[Work instruction] All entries must be extracted exactly, with nothing added or dropped.

* * * * * * *

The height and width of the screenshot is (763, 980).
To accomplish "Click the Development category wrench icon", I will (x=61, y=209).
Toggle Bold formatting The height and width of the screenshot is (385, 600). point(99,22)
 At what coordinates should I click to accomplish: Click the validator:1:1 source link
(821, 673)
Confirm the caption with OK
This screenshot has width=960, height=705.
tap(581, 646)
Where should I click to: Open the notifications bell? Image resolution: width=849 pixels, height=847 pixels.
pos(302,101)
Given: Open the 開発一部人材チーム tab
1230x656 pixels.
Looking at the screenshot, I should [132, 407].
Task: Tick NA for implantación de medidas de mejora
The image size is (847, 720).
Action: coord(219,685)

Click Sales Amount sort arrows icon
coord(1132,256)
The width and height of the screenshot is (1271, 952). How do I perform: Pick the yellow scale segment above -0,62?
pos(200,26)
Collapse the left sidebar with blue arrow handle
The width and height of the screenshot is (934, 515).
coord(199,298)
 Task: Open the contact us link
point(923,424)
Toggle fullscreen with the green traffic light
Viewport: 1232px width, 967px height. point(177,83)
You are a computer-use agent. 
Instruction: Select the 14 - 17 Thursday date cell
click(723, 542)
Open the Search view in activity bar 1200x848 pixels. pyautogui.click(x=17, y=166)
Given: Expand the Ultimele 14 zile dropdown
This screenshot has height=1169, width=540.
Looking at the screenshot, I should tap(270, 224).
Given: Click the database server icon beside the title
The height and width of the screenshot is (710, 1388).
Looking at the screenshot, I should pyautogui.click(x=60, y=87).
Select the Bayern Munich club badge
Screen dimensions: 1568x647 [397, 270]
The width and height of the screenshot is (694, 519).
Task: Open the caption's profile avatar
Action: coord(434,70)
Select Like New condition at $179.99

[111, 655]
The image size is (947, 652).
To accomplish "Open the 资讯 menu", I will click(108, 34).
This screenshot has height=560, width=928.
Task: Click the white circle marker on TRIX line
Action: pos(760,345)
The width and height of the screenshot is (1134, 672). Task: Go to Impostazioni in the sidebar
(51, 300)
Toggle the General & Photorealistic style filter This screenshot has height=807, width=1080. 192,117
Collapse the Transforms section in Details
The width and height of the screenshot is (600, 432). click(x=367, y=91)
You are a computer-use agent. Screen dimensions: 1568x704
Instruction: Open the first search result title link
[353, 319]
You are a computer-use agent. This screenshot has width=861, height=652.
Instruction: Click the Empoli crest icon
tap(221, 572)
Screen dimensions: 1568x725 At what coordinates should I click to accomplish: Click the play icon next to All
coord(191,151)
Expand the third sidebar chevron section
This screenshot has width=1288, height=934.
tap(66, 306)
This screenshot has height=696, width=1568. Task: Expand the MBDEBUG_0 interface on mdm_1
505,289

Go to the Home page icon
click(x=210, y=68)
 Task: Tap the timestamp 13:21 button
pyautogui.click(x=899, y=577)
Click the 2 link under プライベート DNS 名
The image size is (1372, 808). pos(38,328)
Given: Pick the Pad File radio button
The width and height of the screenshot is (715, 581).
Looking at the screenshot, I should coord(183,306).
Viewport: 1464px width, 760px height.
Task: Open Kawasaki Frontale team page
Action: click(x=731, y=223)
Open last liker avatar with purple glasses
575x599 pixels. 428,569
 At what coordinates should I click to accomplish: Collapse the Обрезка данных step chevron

* * * * * * *

[Response]
The height and width of the screenshot is (763, 980).
To accomplish "Click the Development category wrench icon", I will (x=61, y=209).
Toggle Bold formatting The height and width of the screenshot is (385, 600). point(99,22)
 At what coordinates should I click to accomplish: Click the validator:1:1 source link
(821, 673)
Confirm the caption with OK
This screenshot has width=960, height=705.
tap(581, 646)
Where should I click to: Open the notifications bell? Image resolution: width=849 pixels, height=847 pixels.
pos(302,101)
Given: Open the 開発一部人材チーム tab
1230x656 pixels.
Looking at the screenshot, I should [132, 407].
Task: Tick NA for implantación de medidas de mejora
The image size is (847, 720).
Action: coord(219,685)

Click Sales Amount sort arrows icon
coord(1132,256)
The width and height of the screenshot is (1271, 952). How do I perform: Pick the yellow scale segment above -0,62?
pos(200,26)
Collapse the left sidebar with blue arrow handle
The width and height of the screenshot is (934, 515).
coord(199,298)
 Task: Open the contact us link
point(923,424)
Toggle fullscreen with the green traffic light
Viewport: 1232px width, 967px height. point(177,83)
You are a computer-use agent. 
Instruction: Select the 14 - 17 Thursday date cell
click(723, 542)
Open the Search view in activity bar 1200x848 pixels. pyautogui.click(x=17, y=166)
Given: Expand the Ultimele 14 zile dropdown
This screenshot has height=1169, width=540.
Looking at the screenshot, I should tap(270, 224).
Given: Click the database server icon beside the title
The height and width of the screenshot is (710, 1388).
Looking at the screenshot, I should pyautogui.click(x=60, y=87).
Select the Bayern Munich club badge
Screen dimensions: 1568x647 [397, 270]
The width and height of the screenshot is (694, 519).
Task: Open the caption's profile avatar
Action: coord(434,70)
Select Like New condition at $179.99

[111, 655]
The image size is (947, 652).
To accomplish "Open the 资讯 menu", I will click(108, 34).
This screenshot has height=560, width=928.
Task: Click the white circle marker on TRIX line
Action: pos(760,345)
The width and height of the screenshot is (1134, 672). Task: Go to Impostazioni in the sidebar
(51, 300)
Toggle the General & Photorealistic style filter This screenshot has height=807, width=1080. 192,117
Collapse the Transforms section in Details
The width and height of the screenshot is (600, 432). click(x=367, y=91)
You are a computer-use agent. Screen dimensions: 1568x704
Instruction: Open the first search result title link
[353, 319]
You are a computer-use agent. This screenshot has width=861, height=652.
Instruction: Click the Empoli crest icon
tap(221, 572)
Screen dimensions: 1568x725 At what coordinates should I click to accomplish: Click the play icon next to All
coord(191,151)
Expand the third sidebar chevron section
This screenshot has width=1288, height=934.
tap(66, 306)
This screenshot has height=696, width=1568. Task: Expand the MBDEBUG_0 interface on mdm_1
505,289

Go to the Home page icon
click(x=210, y=68)
 Task: Tap the timestamp 13:21 button
pyautogui.click(x=899, y=577)
Click the 2 link under プライベート DNS 名
The image size is (1372, 808). pos(38,328)
Given: Pick the Pad File radio button
The width and height of the screenshot is (715, 581).
Looking at the screenshot, I should coord(183,306).
Viewport: 1464px width, 760px height.
Task: Open Kawasaki Frontale team page
Action: click(x=731, y=223)
Open last liker avatar with purple glasses
575x599 pixels. 428,569
 At what coordinates should I click to accomplish: Collapse the Обрезка данных step chevron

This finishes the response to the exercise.